Die Mitglieder dieser Democracia Corinthiana setzten sich für freie Wahlen ein. Anstelle von Sponsorenlogos trugen sie auf ihren Trikots Wahlaufrufe. „Meine Freunde und ich waren damals Anfang zwanzig – Sócrates hat uns Mut gemacht“, sagt der Kulturschaffende Antonio Leal. Sócrates ist 2011 gestorben. „Er würde sich heute bestimmt gegen Bolsonaro starkmachen.“
Als redegewandter Kinderarzt ist Sócrates in die Popkultur eingezogen, in Filmen, Theaterstücken, Büchern. Vor wenigen Wochen stand er im Zentrum einer Filmvorführung in der brasilianischen Botschaft in Berlin. Es ist fraglich, ob solche kritischen Veranstaltungen nach der Amtsübergabe noch stattfinden können. Jair Bolsonaro hat die Militärdiktatur verherrlicht und Folteropfer wie die ehemalige Präsidentin Dilma Rousseff verhöhnt. Er bezeichnete einige Künstler als Schmarotzer.
Angriffe und Drohungen
Die in Berlin lebende Journalistin Fátima Lacerda organisiert seit Jahren Filmabende. „Wir stehen vor der Bedrohung, dass das Kulturministerium abgeschafft wird“, sagt sie. „Für ein Land wie Brasilien mit seiner regionalen Vielseitigkeit wäre das eine Katastrophe.“ Die Angriffe auf und Drohungen an kritische Künstler haben zugenommen. Im Oktober wurde der Musiker Moa do Katendê von einem Bolsonaro-Anhänger erstochen. Müssen Andersdenkende nun wieder ins Exil wie in Zeiten der Militärdiktatur?
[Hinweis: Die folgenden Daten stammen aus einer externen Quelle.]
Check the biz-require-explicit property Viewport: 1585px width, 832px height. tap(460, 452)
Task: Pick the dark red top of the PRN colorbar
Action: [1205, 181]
„Ob Theater, Musik oder Film: wir sind alle unsicher“, sagt Antonio Leal, der unter den 300 brasilianischen Filmfestivals das einzige mit Fußballbezug leitet. „Die staatliche Unterstützung kann über Nacht gestrichen werden. Doch gerade unser Festival ist darauf angewiesen. Wir möchten unsere Vorführungen auch künftig kostenfrei anbieten. So erreichen wir Kinder und Jugendliche, die sich sonst keine Kinokarte leisten können.“
Im September soll Cinefoot in Brasilien zum zehnten Mal stattfinden. Ob sich Antonio Leal und seine Mitstreiter weiter für Minderheiten starkmachen können? Er hofft, dass sich mehr Fußballer gegen Bolsonaro positionieren. So wie Juninho, der acht Jahre in Lyon gespielt hatte. Antônio Leal hat in einigen Ländern über den Fußballdemokraten Sócrates diskutiert, auch während der WM in Russland. Er findet, dass diese Debatte in seiner Heimat stattfinden muss. Damit die Diktatur ein Kapitel der Geschichte bleibt.